某核心交易库,报警IOwait超过30%,看似很普通的一条告警,实则暗藏玄机;登陆主机查看到有很多RMAN备份脚本在跑;

平时不到一小时的任务,跑了6个多小时了。 该备份任务通过nfs挂载的方式,怀疑是nfs有问题,

果然,进入到mount目录,ll都无法正常显示结果,卡住不动,随即到备份服务器上面,也就是nfs server查看有没有异常,发现之前部署的一个监控脚本,在平时load和io都很低。

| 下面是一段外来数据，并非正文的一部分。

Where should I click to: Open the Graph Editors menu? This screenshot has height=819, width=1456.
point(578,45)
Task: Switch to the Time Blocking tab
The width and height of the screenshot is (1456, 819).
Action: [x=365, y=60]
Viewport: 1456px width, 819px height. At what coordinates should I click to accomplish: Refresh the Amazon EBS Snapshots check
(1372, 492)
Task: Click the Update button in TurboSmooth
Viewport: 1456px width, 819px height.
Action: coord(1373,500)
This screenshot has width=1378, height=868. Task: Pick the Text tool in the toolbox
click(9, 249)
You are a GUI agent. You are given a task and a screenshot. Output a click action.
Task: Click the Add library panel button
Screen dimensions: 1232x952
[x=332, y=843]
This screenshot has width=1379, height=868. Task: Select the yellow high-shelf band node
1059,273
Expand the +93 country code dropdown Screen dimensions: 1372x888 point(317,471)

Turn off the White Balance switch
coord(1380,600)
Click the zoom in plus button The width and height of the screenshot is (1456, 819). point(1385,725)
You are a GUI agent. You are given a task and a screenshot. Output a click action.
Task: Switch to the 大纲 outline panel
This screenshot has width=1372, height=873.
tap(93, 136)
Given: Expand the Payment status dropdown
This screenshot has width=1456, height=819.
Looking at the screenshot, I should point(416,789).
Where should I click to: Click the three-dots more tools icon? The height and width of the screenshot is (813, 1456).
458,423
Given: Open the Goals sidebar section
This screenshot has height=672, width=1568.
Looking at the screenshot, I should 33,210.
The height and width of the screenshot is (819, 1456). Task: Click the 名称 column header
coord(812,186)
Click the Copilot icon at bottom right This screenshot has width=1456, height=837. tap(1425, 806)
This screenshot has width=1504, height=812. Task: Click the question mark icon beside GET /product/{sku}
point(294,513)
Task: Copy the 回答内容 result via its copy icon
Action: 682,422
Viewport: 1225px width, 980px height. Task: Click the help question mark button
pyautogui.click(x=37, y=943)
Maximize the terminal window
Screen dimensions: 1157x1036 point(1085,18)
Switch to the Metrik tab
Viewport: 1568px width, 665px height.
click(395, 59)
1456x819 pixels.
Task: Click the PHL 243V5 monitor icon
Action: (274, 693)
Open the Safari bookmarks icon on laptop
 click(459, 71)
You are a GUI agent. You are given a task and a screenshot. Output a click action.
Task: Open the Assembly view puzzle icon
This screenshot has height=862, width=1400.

与今天故障时间段不太一样。

返回到备份客户端服务器,ps -ef |grep nfs发现有很多cat进程 [root@trandb1 log]# ps -ef |grep nfs root 9700 2 0 2017 ? 00:00:00 [nfsv4.0-svc] oracle 88889 88888 0 10:05 ? 00:00:01 cat ./nfs/full_data_TRANDB_20190619_9868_1 oracle 90224 90223 0 10:06 ? 00:00:01 cat ./nfs/full_data_TRANDB_20190620_9888_1 oracle 90566 90565 0 10:06 ? 00:00:00 cat ./nfs/full_data_TRANDB_20190619_9872_1 oracle 90571 90570 0 10:06 ? 00:00:01 cat ./nfs/full_data_TRANDB_20190619_9869_1 oracle 90576 90575 0 10:06 ? 00:00:00 cat ./nfs/full_data_TRANDB_20190619_9872_1 oracle 90584 90583 0 10:06 ? 00:00:01 cat ./nfs/full_data_TRANDB_20190619_9868_1 oracle 90588 90587 0 10:06 ? 00:00:01 cat ./nfs/full_data_TRANDB_20190620_9884_1 oracle 90593 90592 0 10:06 ? 00:00:01 cat ./nfs/full_data_TRANDB_20190620_9885_1 oracle 90597 90596 0 10:06 ? 00:00:00 cat ./nfs/full_data_TRANDB_20190619_9865_1 oracle 90606 90605 0 10:06 ? 00:00:01 cat ./nfs/full_data_TRANDB_20190620_9881_1 oracle 90616 90615 0 10:06 ? 00:00:01 cat ./nfs/full_data_TRANDB_20190619_9871_1 oracle 90626 90625 0 10:06 ? 00:00:01 cat ./nfs/full_data_TRANDB_20190620_9887_1 oracle 90631 90630 0 10:06 ? 00:00:01 cat ./nfs/full_data_TRANDB_20190620_9888_1 oracle 90641 90640 0 10:06 ? 00:00:01 cat ./nfs/full_data_TRANDB_20190619_9871_1 oracle 90645 90644 0 10:06 ? 00:00:01 cat ./nfs/full_data_TRANDB_20190620_9880_1 oracle 91999 91998 0 10:06 ? 00:00:00 cat ./nfs/full_data_TRANDB_20190620_9883_1 oracle 92488 92487 0 10:06 ? 00:00:01 cat ./nfs/full_data_TRANDB_20190620_9880_1 oracle 93837 93836 0 10:07 ? 00:00:00 cat ./nfs/arch_TRANDB_20190620_9890_1 oracle 94011 94010 0 10:07 ? 00:00:00 cat ./nfs/full_data_TRANDB_20190620_9886_1 oracle 94238 94237 0 10:07 ? 00:00:01 cat ./nfs/full_data_TRANDB_20190619_9865_1 root 98024 17863 0 10:09 pts/7 00:00:00 grep nfs root 130976 2 0 2017 ? 00:00:00 [nfsiod]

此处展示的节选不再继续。